In many rural areas of the northwest of Iberia, Galicia and Asturias in Spain, as well as some parts of Northern Portugal, there is a mysterious and ancient tradition carried out known as the Santa Compaña, as well as by numerous other regional names such as Estadea, Compaña, Pantalla, Avisóns, Pantaruxada, or Genti of Muerti, and in English mostly referred to as the “All Souls Procession” or “Holy Company of Death.” The roots of the traditions run way back to the Middle Ages, originating from pagan practices carried out by the ancient Celtic culture, which has strong links to certain areas of Spain. There are many different regional variations of the Santa Compaña, but all of them are spooky and greatly feared.
One of the main forms the Santa Compaña takes is a “procession of souls,” barefoot hooded figures that walk in rows holding bells and candles or burning stick of bone, these figures said to be the spirits of the dead, headed by a living person, usually a leader of a local church, who can be a man or a woman and who typically carries a cross or container of holy water, the whole of it said to be accompanied by a thick, unnatural fog. This living person is said to be in a deep trance, at the whim of supernatural forces that compel him to get up to leave his home and begin this mysterious procession at exactly midnight on the night of all Saints’ Day and the night of St. John, and making him or her forget what has happened the following day, cursed to carry this out for possibly eternity unless he can break the curse. This person goes out into the wilderness alone at first, but as he or she wanders in the gloom, the souls of the dead join in behind, eventually forming two rows of eight spirits each, as well as sometimes a head spirit called “the Estean.” They are said to be lost souls tainted by sin and locked in great sorrow, their purpose to announce the coming of new souls to join their grim procession, a portent of death, tragedy, or disaster.
The locals of these rural areas where the Santa Compaña is carried out fear the procession, as it means that certain death is coming for someone in the community, looking to recruit more souls. According to the lore, the coming of the procession is preceded by an unnatural wind, creeping fog, and the smell of wax, and animals will become restless or panic when they sense its inevitable approach. The bells the spirits carry will then be heard approaching, or in some traditions chanting that has the power to mesmerize, and all of this is enough to send locals scurrying into their homes to cower in the dark, as to see the procession is to be possibly marked for death because the spirits are only visible to those who are close to death or who have psychic abilities, while others can see only the light of the candles seeming to hover in midair. In some traditions, the spirits will choose some of those who see them and give them a white circle or candle that traps the person’s soul and drags them into the underworld or causes them to join the procession as a lost soul. Others will experience a mysterious illness in the coming days that will cause them to wither away and die. There is also the possibility that the leader of the procession will try to give his holy water and cross, and if one is to accept it then he or she will be free from the curse of leading the procession and pass the mantle to the one who has accepted this “gift.”

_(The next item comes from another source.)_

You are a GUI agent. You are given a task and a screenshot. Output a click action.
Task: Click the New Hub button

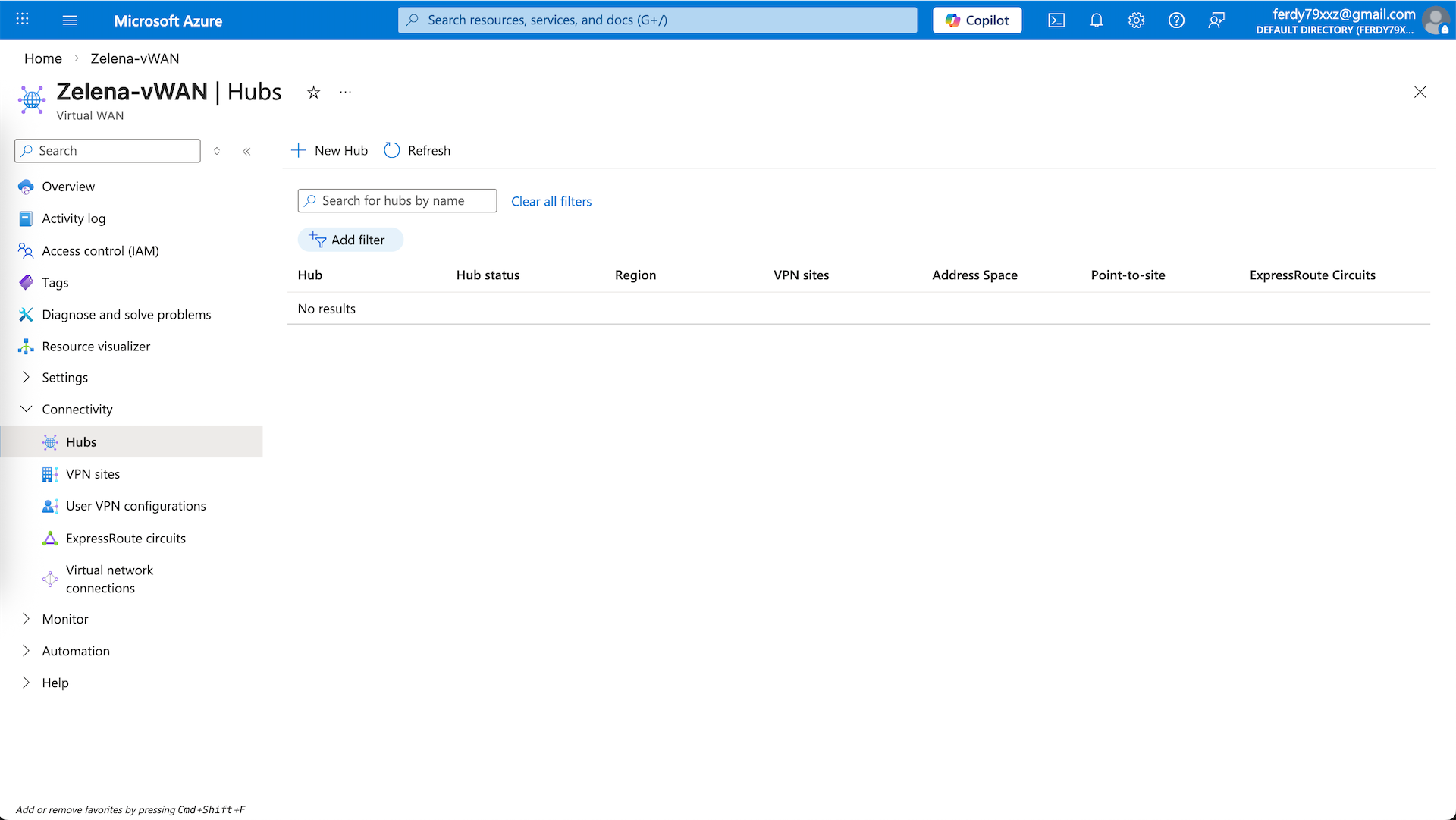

No matter what the particular tradition, they all agree that it is better not to look at the Santa Compaña, but to rather run, hide, or try one of the various ways to protect oneself through magic. The Santa Compaña is so feared that the people of these regions have devised ways to try and protect themselves from the procession. These also vary by region, but one well-known protection is to draw a circle with Seal of Solomon inside a six-pointed star upon the ground with either chalk, salt, or an olive branch, and then to enter the circle and lie face down. If one is quick enough to do this, the procession will pass by and be unable to see or approach the person. Other common ways are to put a black cat in the path of the Santa Compaña, which they will change course to avoid, or to use a warding symbol with one’s hand by closing the fist and putting the thumb between the index and middle fingers, called a “fig sign.”
The Santa Compaña procession will continue through the night, until it ends before daybreak at a stone cross, after which the spirits will disperse and the living one who has led them on the journey will awaken in his or her own house with no memory of what has happened and feeling intense weariness and fatigue. Over the coming days, the places where they have passed will experience death in one form or another, the procession reaping its harvest of souls. It all seems as if it must be purely folklore, but the region is full of witness accounts of these mysterious processions or the death they cause, to the point that they are still greatly feared by rural areas to this day. Is this really just superstitious lore, or is there something more to it? Whether it is myth or not, it is a compelling look into the strange, supernatural beliefs of local people, and a peek into another world.